O comerciante José Carlos de Souza, dono de uma loja de eletrônicos na região da Cracolândia, Centro de São Paulo, relatou um prejuízo de mais de R$ 300 mil após sua loja ser saqueada no último sábado, 27. Em entrevista ao SP1, da TV Globo, Souza expressou indignação com a "falta de ação do Poder Público" para conter a violência dos usuários de drogas na região. Ele afirmou que, devido ao ocorrido, a loja será encerrada e 10 funcionários serão demitidos.
Ao mostrar o interior da loja à reportagem, José Carlos de Souza descreveu cenas de devastação, com produtos quebrados no chão, prateleiras vazias e uma completa desordem. Cerca de 100% dos produtos foram roubados durante o saque, que durou apenas cinco minutos. O comerciante também criticou a demora da polícia em responder ao incidente e a falta de segurança na região.

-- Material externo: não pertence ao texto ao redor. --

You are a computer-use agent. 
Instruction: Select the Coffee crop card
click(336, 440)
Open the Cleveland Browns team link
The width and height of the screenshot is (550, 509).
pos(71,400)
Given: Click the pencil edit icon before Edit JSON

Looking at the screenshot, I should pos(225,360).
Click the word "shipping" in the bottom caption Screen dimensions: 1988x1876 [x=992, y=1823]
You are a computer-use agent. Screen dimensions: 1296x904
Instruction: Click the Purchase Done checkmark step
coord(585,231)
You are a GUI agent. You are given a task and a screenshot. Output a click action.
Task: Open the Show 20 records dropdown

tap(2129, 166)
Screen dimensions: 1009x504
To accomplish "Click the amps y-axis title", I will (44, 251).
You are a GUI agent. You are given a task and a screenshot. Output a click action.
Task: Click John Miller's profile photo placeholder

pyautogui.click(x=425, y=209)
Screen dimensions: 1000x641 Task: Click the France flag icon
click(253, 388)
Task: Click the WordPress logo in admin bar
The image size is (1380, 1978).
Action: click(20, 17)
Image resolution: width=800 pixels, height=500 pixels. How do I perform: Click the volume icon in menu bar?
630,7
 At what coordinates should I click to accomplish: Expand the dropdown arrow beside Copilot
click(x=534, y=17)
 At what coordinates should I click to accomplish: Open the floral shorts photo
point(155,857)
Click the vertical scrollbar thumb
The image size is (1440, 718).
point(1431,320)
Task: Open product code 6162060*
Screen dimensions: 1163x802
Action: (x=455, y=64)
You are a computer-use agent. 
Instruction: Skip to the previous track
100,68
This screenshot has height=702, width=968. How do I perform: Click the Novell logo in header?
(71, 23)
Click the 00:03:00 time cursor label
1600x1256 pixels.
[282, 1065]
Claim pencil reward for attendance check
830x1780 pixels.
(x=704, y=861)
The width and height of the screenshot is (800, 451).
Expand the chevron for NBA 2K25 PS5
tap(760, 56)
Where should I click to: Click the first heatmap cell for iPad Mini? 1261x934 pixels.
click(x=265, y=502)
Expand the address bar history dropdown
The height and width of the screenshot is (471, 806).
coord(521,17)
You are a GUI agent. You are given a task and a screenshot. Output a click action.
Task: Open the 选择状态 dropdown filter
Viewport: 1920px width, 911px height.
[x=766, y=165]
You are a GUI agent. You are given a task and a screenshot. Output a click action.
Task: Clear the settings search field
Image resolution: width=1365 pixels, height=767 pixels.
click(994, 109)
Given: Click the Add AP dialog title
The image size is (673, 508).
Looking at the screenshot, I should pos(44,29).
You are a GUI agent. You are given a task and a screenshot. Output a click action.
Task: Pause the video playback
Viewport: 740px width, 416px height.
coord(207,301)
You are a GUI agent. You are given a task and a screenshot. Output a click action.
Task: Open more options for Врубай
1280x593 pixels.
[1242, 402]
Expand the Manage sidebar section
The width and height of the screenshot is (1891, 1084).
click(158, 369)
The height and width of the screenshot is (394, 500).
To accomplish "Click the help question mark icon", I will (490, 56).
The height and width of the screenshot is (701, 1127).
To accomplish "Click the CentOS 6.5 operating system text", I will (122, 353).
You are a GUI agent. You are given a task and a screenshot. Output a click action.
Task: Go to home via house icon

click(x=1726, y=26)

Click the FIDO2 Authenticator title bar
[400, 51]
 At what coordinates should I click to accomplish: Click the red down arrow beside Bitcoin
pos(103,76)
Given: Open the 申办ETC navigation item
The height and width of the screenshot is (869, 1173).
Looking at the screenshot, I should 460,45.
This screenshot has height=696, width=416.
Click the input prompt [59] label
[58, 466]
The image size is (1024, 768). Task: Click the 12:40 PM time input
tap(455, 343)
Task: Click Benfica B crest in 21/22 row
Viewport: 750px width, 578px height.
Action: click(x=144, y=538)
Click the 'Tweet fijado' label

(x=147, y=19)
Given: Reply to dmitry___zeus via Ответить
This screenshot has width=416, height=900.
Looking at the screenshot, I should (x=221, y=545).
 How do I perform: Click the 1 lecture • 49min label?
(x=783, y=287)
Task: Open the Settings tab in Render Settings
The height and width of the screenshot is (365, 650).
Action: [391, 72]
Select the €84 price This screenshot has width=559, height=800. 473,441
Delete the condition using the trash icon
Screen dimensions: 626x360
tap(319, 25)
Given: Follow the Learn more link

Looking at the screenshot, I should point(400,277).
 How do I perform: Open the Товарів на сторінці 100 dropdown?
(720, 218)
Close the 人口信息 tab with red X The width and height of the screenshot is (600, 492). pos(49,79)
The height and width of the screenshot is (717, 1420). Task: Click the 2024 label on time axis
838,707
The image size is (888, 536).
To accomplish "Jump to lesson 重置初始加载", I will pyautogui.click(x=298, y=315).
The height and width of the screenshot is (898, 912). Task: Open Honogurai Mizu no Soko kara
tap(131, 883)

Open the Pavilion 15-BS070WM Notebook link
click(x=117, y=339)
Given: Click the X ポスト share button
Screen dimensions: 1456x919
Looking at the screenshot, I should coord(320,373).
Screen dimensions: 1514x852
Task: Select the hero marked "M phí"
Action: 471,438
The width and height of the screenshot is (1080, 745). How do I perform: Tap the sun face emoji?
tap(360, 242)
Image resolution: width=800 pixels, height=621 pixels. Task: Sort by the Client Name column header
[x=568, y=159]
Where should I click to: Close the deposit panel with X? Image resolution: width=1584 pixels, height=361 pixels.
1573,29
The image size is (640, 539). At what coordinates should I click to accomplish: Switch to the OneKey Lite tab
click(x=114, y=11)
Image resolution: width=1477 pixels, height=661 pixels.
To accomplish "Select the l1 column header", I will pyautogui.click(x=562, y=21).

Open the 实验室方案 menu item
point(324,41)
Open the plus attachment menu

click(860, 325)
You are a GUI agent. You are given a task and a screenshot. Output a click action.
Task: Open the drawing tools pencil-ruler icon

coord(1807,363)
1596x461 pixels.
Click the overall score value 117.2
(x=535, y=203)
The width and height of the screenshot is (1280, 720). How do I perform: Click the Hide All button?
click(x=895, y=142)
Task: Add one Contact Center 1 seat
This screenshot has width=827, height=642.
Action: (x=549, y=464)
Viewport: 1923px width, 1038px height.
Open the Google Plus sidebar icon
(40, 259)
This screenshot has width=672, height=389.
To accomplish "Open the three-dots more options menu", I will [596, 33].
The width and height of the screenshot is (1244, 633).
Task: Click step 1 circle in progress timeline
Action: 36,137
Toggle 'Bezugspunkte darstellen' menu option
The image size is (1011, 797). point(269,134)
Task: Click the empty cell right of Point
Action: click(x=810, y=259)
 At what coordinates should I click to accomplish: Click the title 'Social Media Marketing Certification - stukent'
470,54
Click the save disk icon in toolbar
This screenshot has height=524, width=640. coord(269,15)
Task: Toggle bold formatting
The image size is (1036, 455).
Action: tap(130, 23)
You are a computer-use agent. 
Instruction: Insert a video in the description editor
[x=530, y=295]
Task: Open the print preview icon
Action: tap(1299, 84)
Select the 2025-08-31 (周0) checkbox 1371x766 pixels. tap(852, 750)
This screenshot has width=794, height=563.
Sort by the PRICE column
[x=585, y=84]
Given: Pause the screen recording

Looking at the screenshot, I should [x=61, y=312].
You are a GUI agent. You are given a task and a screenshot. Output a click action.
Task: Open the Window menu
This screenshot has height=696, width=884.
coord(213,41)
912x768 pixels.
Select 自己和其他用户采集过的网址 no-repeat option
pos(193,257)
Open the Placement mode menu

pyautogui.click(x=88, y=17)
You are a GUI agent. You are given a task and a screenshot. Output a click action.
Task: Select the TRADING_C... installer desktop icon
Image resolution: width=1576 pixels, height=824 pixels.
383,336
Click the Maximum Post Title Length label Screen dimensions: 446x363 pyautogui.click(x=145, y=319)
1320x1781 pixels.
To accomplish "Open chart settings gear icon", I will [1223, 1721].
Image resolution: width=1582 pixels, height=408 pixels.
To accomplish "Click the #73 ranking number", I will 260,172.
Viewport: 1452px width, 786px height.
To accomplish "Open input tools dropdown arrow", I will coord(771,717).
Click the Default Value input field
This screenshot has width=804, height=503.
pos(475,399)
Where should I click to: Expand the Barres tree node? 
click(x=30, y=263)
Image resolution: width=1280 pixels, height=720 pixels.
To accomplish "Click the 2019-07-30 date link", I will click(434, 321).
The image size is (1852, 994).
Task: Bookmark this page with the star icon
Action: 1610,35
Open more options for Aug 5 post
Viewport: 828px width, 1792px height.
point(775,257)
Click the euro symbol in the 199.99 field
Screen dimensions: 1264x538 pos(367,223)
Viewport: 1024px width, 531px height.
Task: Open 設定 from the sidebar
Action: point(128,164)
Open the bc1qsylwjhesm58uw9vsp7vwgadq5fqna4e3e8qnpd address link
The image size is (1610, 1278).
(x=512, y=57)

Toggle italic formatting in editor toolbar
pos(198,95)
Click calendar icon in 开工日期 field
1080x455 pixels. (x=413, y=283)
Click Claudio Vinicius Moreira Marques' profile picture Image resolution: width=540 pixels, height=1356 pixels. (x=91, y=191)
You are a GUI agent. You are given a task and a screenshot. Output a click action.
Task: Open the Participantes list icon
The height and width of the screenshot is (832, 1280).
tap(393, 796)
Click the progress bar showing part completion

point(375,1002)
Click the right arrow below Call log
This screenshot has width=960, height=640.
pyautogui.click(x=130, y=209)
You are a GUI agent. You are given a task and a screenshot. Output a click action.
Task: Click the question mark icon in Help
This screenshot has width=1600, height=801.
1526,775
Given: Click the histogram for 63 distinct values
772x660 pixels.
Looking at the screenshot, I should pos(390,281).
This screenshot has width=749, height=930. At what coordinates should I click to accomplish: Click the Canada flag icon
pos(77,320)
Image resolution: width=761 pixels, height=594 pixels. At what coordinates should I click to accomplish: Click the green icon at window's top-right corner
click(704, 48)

O empresário, que atuava na região da rua Santa Ifigênia há 25 anos, lamentou a deterioração de seu patrimônio devido à violência e afirmou que já havia fechado três lojas anteriormente. A situação financeira delicada resultou em demissões, com mais de 30 funcionários dispensados anteriormente e outros 10 agora, com o fechamento da loja saqueada.
Em resposta ao incidente, o prefeito de São Paulo, Ricardo Nunes (MDB), anunciou que 500 guardas civis metropolitanos serão destinados ao Centro da capital para reforçar a segurança. Ele destacou os esforços conjuntos com o governo estadual para enfrentar a escalada da violência na região central, ressaltando investimentos em tecnologia, câmeras de segurança e ações de combate ao tráfico.
O prefeito reiterou o compromisso em oferecer tratamento aos dependentes químicos da Cracolândia e empenhar-se na reurbanização da área. Apesar dos esforços, a situação preocupa as autoridades diante do impacto nas atividades comerciais e na segurança dos moradores e comerciantes locais.